В наших ежедневных разговорах неизменно присутствовала и еще одна тема — женщины. Да и как иначе? Мы ведь были как раз в том возрасте, когда наступает пик мужских возможностей! Мы все без исключения восхищались медсестрой Сьюзи из Гамбурга. Она была молоденькой и очень миниатюрной блондинкой, от нее всегда приятно пахло мылом и кремом для лица. Этот запах казался нам божественным. Сьюзи была воплощением женственности для нас всех и меня в том числе. Каждому из нас она напоминала тогда девушку его мечты. Мы все были втайне влюблены в нее, но наша влюбленность носила скорее платонический характер. Однако нам было не суждено долго любоваться красотой Сьюзи. Судьба обрекла нас на скитания, и мы кочевали из одного госпиталя для военнопленных в другой.

Один из этих госпиталей находился в полуразбомбленном здании кинотеатра «Ск'aла». Это было массивное здание на Зальтштрассе, расположенное на берегу Одера. До кинотеатра там размещалась биржа труда. Вплоть до этого периода татуировка с группой крови у меня под мышкой не создавала мне никаких неприятностей. Врачи в госпиталях еще не рассматривали ее как «метку Каина». Но я понимал, что в скором времени русские еще возьмут реванш над теми, кто был в войсках СС. И я должен был любой ценой избавиться от своей татуировки. Некоторые другие пациенты, воевавшие в СС, пытались избавиться от татуировок, выжигая их сигаретами или с помощью долгого трения по коже шероховатым камнем. Мне даже говорили, что это можно сделать с помощью молока. В последнее я не поверил. Да и в любом случае, где я мог тогда взять молоко?

Ассистент доктора Маркварт Михлёр захотел помочь мне и предложил сделать небольшую операцию. Осуществить ее он мог только с помощью самых примитивных инструментов, поскольку ее факт должен был держаться в секрете ото всех. В качестве скальпеля Маркварт использовал бритвенное лезвие, а в качестве анестетика — лед. В условленное время мы встретились в одном из больших подвальных помещений. На выходе из него дежурили часовые, и я приготовился к худшему.

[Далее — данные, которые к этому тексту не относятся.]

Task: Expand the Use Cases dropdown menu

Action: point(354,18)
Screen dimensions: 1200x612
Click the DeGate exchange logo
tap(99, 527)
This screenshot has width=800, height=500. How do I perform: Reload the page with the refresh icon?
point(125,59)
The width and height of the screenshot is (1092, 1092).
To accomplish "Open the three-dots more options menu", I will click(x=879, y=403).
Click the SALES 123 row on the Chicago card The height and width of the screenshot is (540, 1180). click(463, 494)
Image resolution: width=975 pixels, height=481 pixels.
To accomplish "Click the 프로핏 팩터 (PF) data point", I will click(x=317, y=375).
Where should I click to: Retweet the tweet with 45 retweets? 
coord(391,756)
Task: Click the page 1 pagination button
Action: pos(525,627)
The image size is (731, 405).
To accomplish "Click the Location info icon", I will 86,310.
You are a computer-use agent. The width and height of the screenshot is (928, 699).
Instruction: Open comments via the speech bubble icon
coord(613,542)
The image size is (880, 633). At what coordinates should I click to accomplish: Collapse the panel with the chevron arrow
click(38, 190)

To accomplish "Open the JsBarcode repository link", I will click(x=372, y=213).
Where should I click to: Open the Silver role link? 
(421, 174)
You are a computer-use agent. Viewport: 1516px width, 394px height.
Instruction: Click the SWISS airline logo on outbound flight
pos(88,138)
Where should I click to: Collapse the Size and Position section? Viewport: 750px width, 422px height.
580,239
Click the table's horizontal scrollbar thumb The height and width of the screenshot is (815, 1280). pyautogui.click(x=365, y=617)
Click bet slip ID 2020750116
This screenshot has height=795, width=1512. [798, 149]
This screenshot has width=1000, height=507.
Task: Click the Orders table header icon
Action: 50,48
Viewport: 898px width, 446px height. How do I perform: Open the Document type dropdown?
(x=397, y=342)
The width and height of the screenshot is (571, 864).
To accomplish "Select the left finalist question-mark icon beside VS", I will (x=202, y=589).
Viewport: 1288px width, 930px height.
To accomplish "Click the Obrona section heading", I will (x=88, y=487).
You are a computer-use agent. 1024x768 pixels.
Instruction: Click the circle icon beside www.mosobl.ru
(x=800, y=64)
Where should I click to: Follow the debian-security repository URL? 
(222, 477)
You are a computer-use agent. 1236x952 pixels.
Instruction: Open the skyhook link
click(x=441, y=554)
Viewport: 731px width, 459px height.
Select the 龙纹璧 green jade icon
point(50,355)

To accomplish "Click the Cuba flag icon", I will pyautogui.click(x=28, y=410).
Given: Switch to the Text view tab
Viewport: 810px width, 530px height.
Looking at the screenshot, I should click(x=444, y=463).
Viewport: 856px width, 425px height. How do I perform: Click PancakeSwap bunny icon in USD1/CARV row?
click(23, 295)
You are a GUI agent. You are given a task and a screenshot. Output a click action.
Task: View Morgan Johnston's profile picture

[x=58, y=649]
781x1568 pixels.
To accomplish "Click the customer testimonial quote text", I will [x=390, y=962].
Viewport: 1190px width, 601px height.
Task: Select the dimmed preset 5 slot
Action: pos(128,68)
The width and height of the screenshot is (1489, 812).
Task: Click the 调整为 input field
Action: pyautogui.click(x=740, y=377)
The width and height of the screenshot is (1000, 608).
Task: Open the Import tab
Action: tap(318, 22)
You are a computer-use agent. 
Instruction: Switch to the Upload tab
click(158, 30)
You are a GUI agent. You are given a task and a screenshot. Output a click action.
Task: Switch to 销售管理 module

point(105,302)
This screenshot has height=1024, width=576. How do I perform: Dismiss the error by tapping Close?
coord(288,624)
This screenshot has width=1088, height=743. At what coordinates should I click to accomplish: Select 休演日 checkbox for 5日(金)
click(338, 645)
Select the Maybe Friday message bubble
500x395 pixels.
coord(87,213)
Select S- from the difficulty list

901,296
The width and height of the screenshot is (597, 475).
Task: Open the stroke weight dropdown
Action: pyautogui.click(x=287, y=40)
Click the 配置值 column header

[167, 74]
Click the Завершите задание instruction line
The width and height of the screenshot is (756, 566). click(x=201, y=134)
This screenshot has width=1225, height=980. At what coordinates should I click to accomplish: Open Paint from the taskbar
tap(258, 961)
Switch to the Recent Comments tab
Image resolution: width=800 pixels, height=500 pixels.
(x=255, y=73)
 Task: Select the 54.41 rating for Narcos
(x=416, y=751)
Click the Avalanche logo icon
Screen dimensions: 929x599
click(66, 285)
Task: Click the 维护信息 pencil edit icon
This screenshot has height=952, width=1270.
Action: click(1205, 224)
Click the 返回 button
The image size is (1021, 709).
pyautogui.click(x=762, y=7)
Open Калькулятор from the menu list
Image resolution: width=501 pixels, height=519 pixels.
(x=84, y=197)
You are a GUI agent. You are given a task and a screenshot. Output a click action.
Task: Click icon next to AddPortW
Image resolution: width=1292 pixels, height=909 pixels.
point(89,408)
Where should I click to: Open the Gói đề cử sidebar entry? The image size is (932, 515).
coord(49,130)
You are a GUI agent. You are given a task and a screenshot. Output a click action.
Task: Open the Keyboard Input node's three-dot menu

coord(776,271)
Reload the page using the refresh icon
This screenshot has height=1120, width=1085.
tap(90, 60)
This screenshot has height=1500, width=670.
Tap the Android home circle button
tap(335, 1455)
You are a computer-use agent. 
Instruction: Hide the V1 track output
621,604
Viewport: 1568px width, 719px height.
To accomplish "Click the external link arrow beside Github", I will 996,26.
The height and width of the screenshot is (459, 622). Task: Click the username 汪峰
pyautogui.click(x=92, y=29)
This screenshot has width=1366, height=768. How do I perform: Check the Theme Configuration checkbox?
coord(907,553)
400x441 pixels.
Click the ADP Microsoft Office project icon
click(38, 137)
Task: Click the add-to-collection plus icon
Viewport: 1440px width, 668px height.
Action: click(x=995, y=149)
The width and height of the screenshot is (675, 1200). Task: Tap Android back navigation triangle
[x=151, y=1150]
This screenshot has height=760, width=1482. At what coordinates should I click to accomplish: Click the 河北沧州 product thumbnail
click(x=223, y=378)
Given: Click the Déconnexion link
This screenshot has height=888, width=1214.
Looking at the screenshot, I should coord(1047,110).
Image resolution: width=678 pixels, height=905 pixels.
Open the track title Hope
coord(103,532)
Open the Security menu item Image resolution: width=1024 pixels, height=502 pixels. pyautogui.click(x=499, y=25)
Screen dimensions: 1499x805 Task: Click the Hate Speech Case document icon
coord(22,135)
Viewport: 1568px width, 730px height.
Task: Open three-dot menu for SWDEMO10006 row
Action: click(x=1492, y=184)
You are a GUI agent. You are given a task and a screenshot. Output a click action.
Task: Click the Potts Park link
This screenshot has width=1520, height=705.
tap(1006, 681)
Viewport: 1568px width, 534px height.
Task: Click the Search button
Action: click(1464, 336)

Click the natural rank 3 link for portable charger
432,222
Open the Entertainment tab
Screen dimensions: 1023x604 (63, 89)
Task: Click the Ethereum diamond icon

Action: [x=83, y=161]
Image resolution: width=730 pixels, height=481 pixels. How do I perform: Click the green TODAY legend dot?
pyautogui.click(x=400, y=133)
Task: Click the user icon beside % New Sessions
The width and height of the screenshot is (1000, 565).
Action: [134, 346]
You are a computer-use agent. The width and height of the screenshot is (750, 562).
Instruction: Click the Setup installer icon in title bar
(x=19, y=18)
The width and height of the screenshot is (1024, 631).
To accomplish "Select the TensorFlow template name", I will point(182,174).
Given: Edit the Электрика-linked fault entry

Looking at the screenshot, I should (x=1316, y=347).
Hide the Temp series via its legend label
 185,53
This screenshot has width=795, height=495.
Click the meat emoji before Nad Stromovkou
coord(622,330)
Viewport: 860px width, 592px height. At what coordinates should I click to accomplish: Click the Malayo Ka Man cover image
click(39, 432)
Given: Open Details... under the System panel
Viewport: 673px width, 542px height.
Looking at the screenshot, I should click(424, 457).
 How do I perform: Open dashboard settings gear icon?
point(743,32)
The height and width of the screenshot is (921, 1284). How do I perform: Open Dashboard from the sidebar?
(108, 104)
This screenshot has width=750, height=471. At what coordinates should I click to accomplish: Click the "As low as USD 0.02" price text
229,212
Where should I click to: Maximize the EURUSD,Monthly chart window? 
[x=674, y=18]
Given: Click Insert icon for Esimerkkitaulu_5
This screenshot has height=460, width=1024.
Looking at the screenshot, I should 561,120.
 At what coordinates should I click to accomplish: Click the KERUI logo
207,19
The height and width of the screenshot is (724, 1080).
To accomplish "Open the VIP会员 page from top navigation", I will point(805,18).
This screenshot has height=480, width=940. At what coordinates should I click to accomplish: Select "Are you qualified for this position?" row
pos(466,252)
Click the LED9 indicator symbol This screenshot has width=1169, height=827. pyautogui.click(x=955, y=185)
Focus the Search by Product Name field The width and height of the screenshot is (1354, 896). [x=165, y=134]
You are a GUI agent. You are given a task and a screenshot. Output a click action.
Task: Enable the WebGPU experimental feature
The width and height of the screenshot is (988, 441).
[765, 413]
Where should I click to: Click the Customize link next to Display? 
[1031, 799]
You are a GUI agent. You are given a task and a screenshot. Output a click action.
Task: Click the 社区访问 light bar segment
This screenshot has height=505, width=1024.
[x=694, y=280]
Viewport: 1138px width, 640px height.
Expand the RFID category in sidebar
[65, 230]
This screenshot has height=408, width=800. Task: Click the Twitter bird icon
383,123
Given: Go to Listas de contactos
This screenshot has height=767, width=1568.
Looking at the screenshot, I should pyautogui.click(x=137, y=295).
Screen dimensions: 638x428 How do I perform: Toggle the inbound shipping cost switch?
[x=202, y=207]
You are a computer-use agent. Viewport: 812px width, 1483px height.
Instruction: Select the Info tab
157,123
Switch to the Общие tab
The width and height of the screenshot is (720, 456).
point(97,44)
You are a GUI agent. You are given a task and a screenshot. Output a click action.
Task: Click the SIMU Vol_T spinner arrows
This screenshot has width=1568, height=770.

Я оголил руку, и она была надлежащим образом обложена льдом. Неожиданно нам пришлось прерваться из-за подозрительного шума. В результате участок вокруг татуировки больше не был замороженным. Но здесь мне приходилось выбирать, как говорится, между десятью минутами боли и двадцатью пятью годами в Сибири. Поэтому при тусклом свете свечи операция началась.

Меня охватила отчаянная боль, несравнимая даже с болью при ранении пулей или осколком. Но я должен был стиснуть зубы и терпеть. У меня не оставалось иного выбора, потому что татуировка СС могла погубить мое будущее и даже жизнь. После операции рана на месте татуировки очень сильно кровоточила. Я попытался остановить кровотечение, отсасывая кровь. Затем Михлер сказал мне помочиться на обрывок армейской рубашки, и наложил его на рану, чтобы предотвратить заражение. Через некоторое время повязка была заменена пластырем. Когда рана зарубцевалась, мои страхи остались позади. На мне больше не было метки СС, и я надеялся, что это позволит мне уцелеть в ситуации, когда была развязана охота на эсэсовцев. На моей руке остались лишь едва заметные шрамы, которые тем не менее можно разглядеть и сегодня.